- [Assignment]: Begin at the line containing "You are a GUI" in the entries below and end at the line containing "Screen dimensions: 920x954"; transcribe that range exactly and nothing outside it.

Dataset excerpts

[Start of section]

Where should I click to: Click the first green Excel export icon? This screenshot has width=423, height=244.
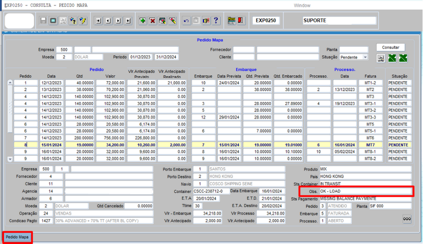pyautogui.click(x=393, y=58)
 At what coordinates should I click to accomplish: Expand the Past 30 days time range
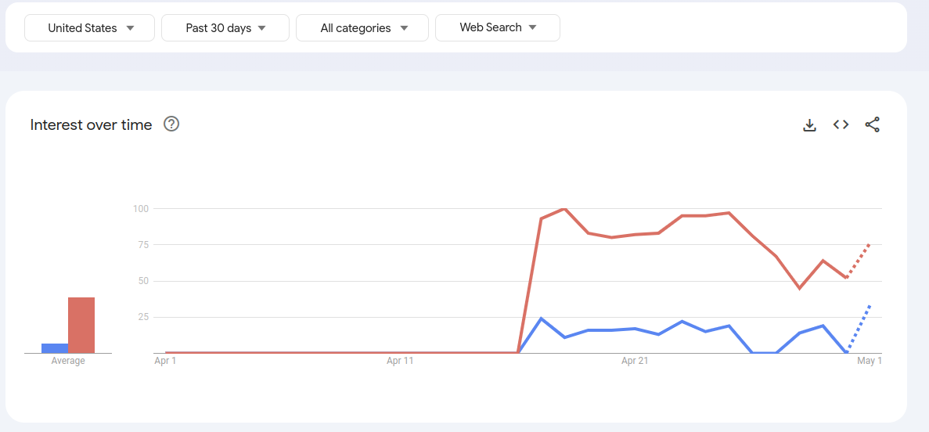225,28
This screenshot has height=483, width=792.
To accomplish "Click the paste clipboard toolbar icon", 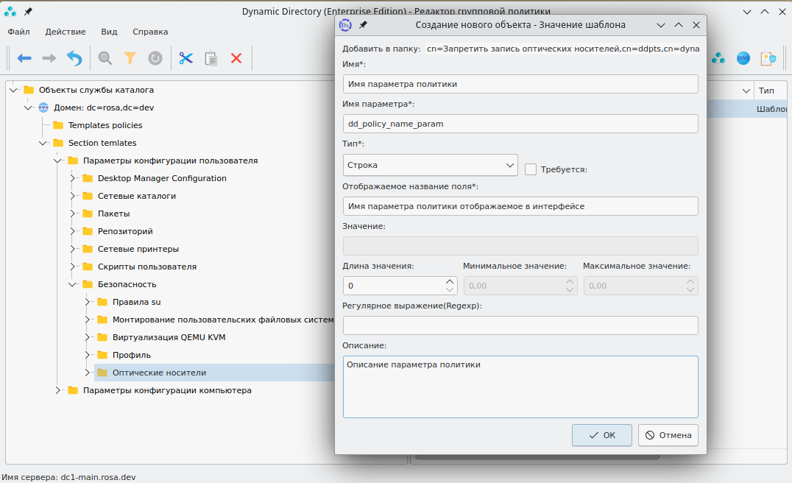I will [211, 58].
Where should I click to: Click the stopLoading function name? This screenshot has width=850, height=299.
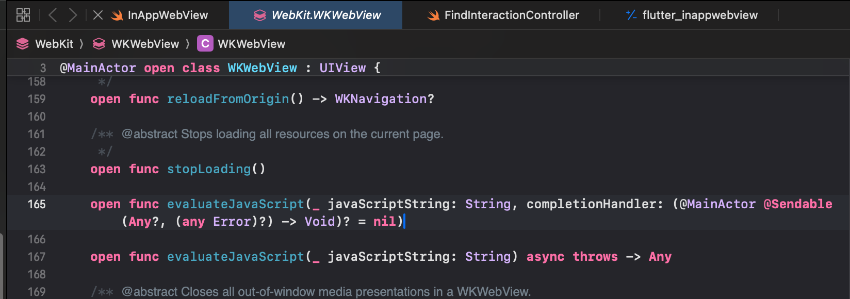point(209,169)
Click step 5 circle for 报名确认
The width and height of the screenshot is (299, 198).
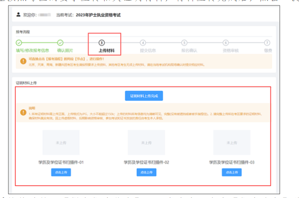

[End of section]
[Start of section]

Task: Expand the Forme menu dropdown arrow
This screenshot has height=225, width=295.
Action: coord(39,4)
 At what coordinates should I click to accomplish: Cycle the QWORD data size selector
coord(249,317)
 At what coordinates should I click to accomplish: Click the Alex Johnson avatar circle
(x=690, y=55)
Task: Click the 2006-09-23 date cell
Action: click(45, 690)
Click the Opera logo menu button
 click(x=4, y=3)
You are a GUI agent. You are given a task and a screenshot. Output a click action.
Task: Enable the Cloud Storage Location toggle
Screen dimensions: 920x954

[End of section]

- [Answer space]:
You are a GUI agent. You are given a task and a screenshot. Output a click action.
Task: Enable the Cloud Storage Location toggle
Screen dimensions: 920x954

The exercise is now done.